Xamarin's first official Mono release came out earlier this month with many bug fixes, OS X Lion support, a “vastly improved WCF stack”, and better debugging support. The version number is 2.10.3, which makes it a short-term support release. Those who desire a long term commitment to support should stay with the 2.6 series until Mono 3 is ready.
The bug fixes cover a wide gambit including the C# compiler, the JIT compiler, WCF, ASP.NET, OS X, and ADO.NET. The full list is available in the release notes. While there were also new features in most of these categories, by far the biggest winner is WCF with the following features:
- Support WebHttpBinding configuration
- Implement support for Stream param with WebHttpBinding raw content format
- Implement support for generic data contract type name with "{x}"

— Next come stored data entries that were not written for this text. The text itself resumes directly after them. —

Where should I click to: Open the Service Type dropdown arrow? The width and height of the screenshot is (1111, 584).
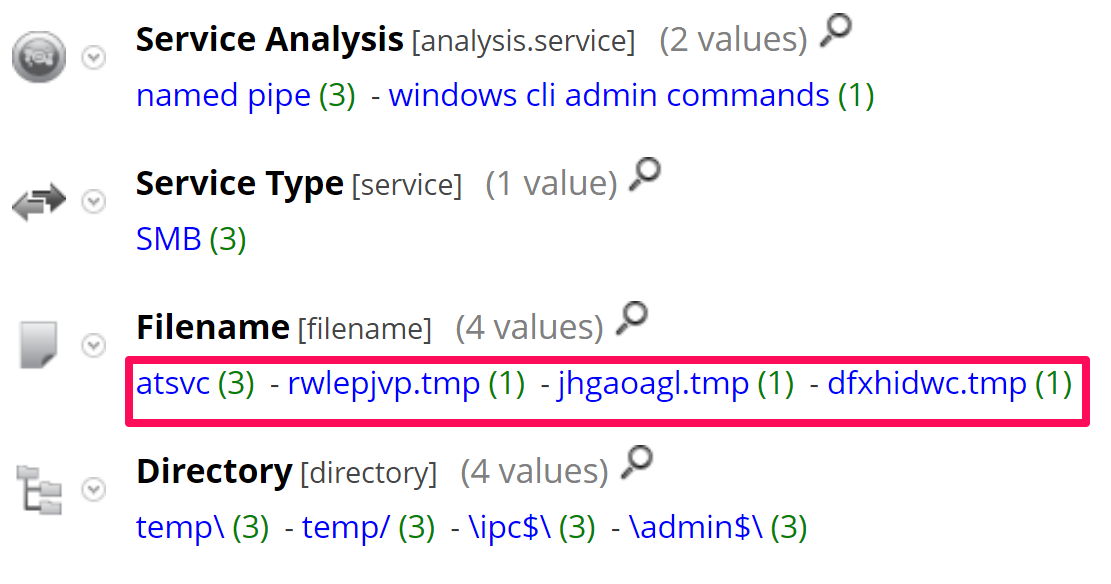click(x=93, y=202)
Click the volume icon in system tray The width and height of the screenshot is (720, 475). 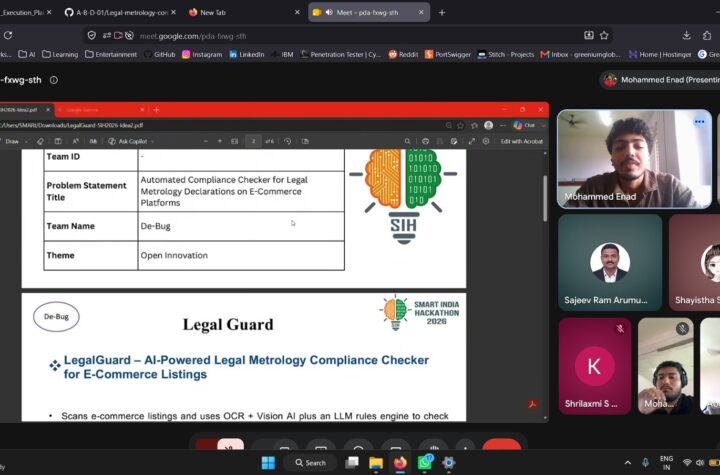pos(700,463)
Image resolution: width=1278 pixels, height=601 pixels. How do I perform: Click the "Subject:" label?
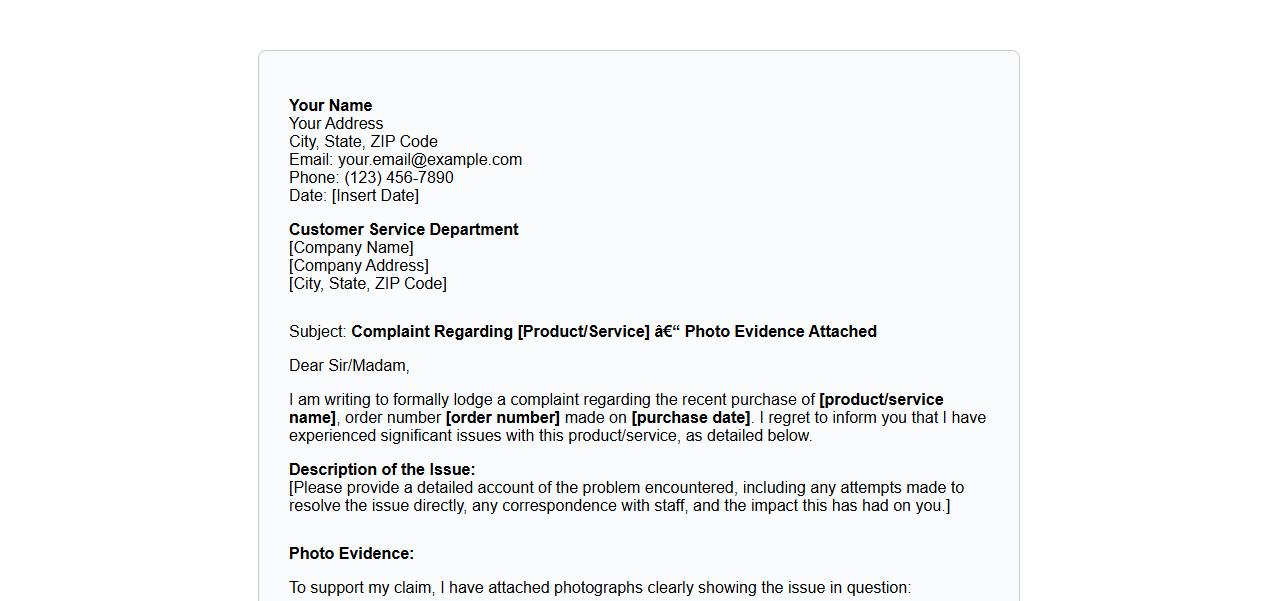318,332
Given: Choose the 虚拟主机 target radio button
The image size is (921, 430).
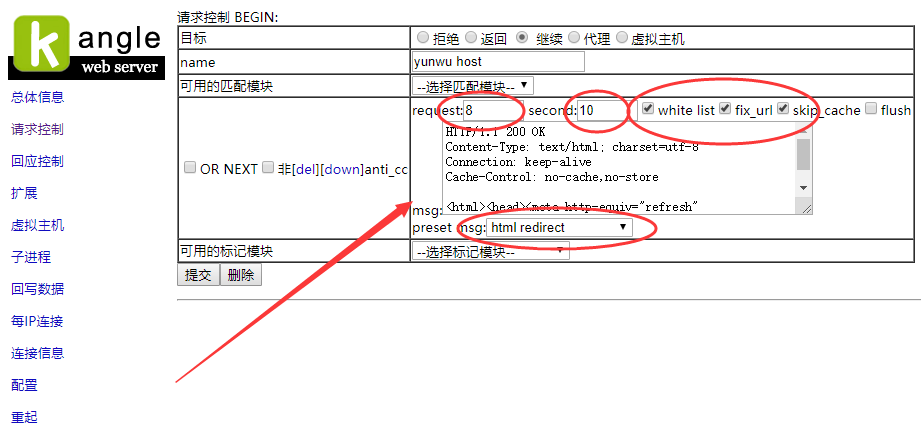Looking at the screenshot, I should 622,38.
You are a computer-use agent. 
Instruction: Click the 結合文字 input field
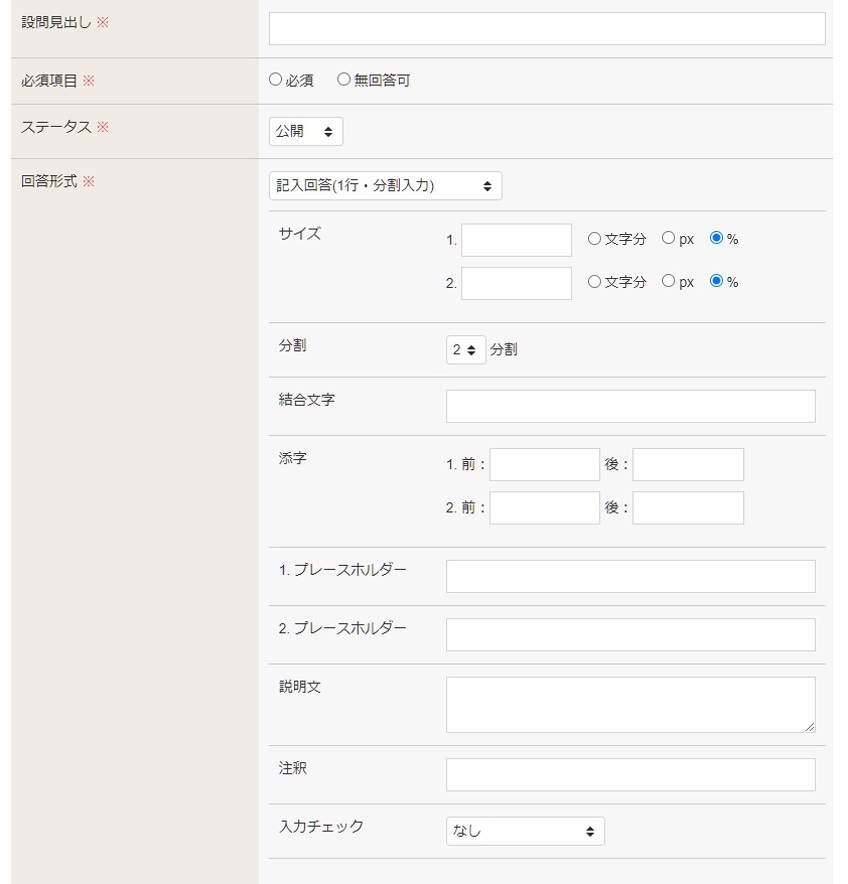[x=630, y=407]
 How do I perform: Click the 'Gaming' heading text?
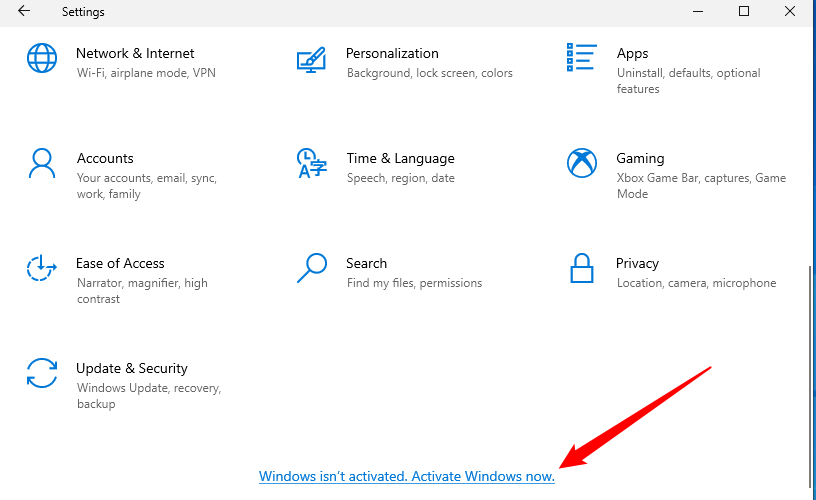pos(640,158)
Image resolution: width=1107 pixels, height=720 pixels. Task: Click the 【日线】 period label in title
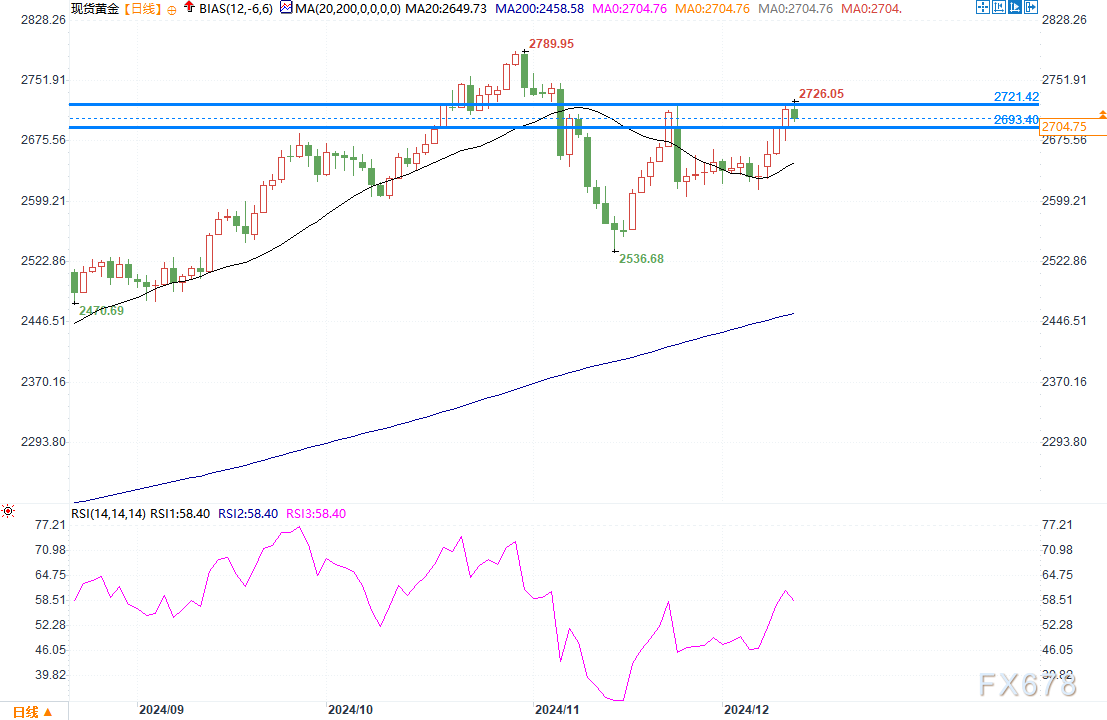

- Implement XmlSerializerMessageContractImporter
- Implement WsdlContractConversionContext
- Properly implement Message.ToString() + all related changes
- Add message buffer support for RawMessage
- Optimization: Full equivalence comparison is unnecessary for MessageEncoder ContentType
- Allow DocumentType in ImportNode()
- Add Decimal support to XmlBinaryDictionaryReader
It should be noted that Mono still supports only a very small subset of the WCF stack. Xamarin's current plan is only to support those features that are also available in the Silverlight runtime. The size of the full WCF stack makes implementing it completely untenable without corporate support. Another possibility, though unlikely, is that Microsoft open sources the WCF stack in the same fashion that they open sourced the ASP.NET MVC stack.
Speaking of ASP.NET, below are some of the features that made it into this release. It should be noted that support for Web Forms has always been on shaky ground, both legally and from a long-term commitment, and those wishing to use Linux as a web server should strongly consider focusing on ASP.NET MVC.
- Added support for optional parameters to WebServices
- Added FormsAuthentication.Timeout 4.0 property
- Support RemoteEndpointMessageProperty
- Implemented composite scripts support in System.Web.Extensions
A lot of changes have been made to help with debugging too.
- If a thread abort is fatal, we now show the stack trace
- Improve stacktraces when facing a runtime invoke wrapper.
- Add socket timeouts to the soft debugger
- New MONO_WCF_TRACE variable allows debugging WCF by logging all of the requests
- Inform user about all exceptions thrown during HttpRuntime static initialization
- OS X: We now ship with debugging symbols for all of the Mono binaries, making it simpler to get good stack traces.
In related news, Mono’s C# 5 compiler is currently on par with the last public release from Microsoft. Both companies are having trouble with some of the more complex scenarios dealing with expressions and their respective teams are in contact with each other. More information is available in the Q&A session recorded at Monospace.